Where This Pattern Generalizes
JSONata is a favorable candidate for several reasons: it is self-contained with no external service dependencies, it has a complete specification, it has an exhaustive test suite, and the source language (JavaScript) is one that current models translate fluently. Not every porting effort has these properties.
Libraries with heavy platform-specific concurrency primitives are harder. Libraries with no test suite require writing tests before you can verify the port, which is slower but still faster than purely manual translation. Libraries that depend on other libraries that also need porting multiply the problem.
For a class of infrastructure that sits at language boundaries, though, the pattern is now practical: expression evaluators, query engines, parsers, serialization libraries, data validation runtimes. These components are often written in one language and needed in another, and they tend to be well-specified because they implement documented standards.

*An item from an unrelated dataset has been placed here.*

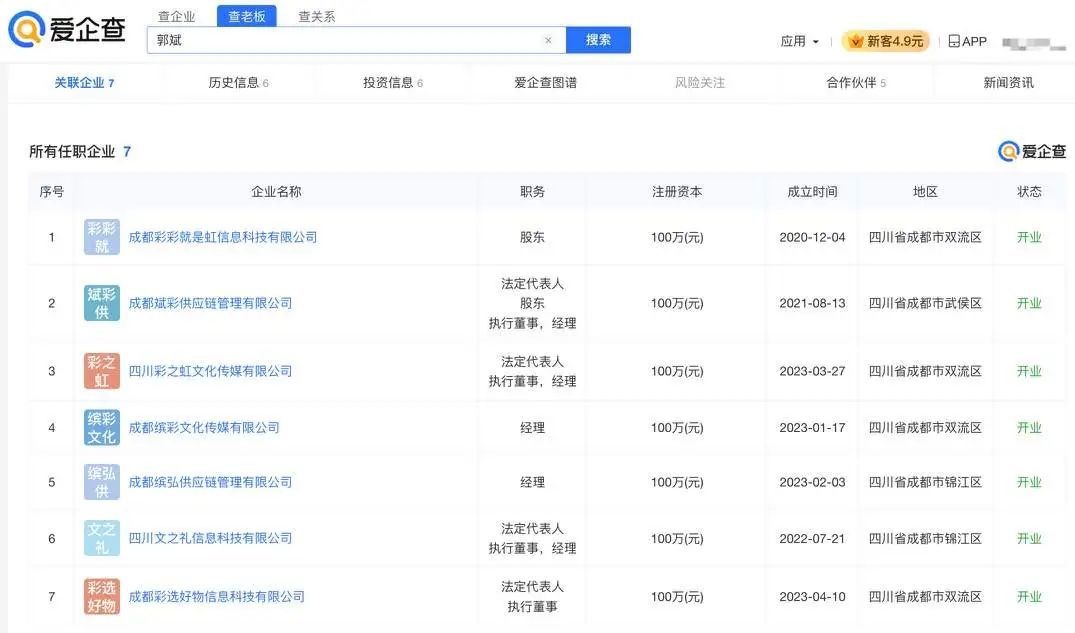Image resolution: width=1075 pixels, height=633 pixels.
Task: Click the 彩彩就 company logo thumbnail
Action: pos(102,237)
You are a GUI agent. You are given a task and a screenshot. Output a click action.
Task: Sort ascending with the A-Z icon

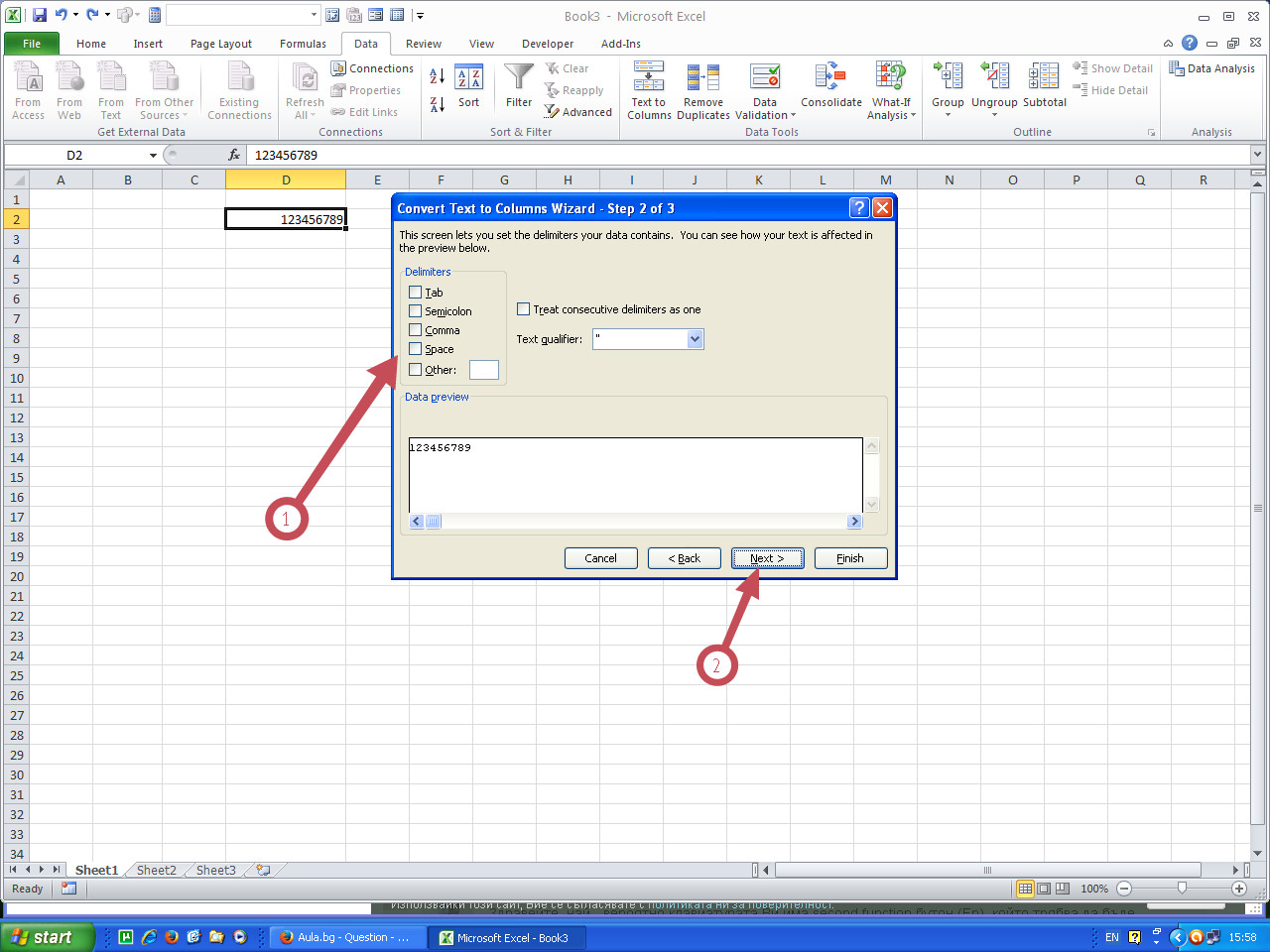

The Vine story fits a pattern that has been building for a few years. Individual developers have been using LLMs to translate small modules for a while. What is new is the claim that a full engine of meaningful complexity, one that teams pay $500K/year to avoid rewriting, can be translated end-to-end in a single day with acceptable correctness.
What Changes About Infrastructure Decisions
Integration platforms run on transformation languages. When the transformation language is written in a different runtime than the surrounding application, teams carry permanent operational overhead. The historical response was to accept that cost because the alternative, a manual port, was expensive and risky enough to defer indefinitely.
The calculus has shifted. The question is no longer whether a manual port is worth the engineering investment. The question is whether a day of AI-assisted effort, followed by a review cycle and regression testing, is worth eliminating ongoing infrastructure cost.
For anything above a threshold of maybe $50K/year in operational overhead, the math favors the port. Below that, it remains situational. But the threshold at which native implementation becomes economically rational has dropped by roughly an order of magnitude, and that will show up in which architectural tradeoffs teams are willing to make over the next few years.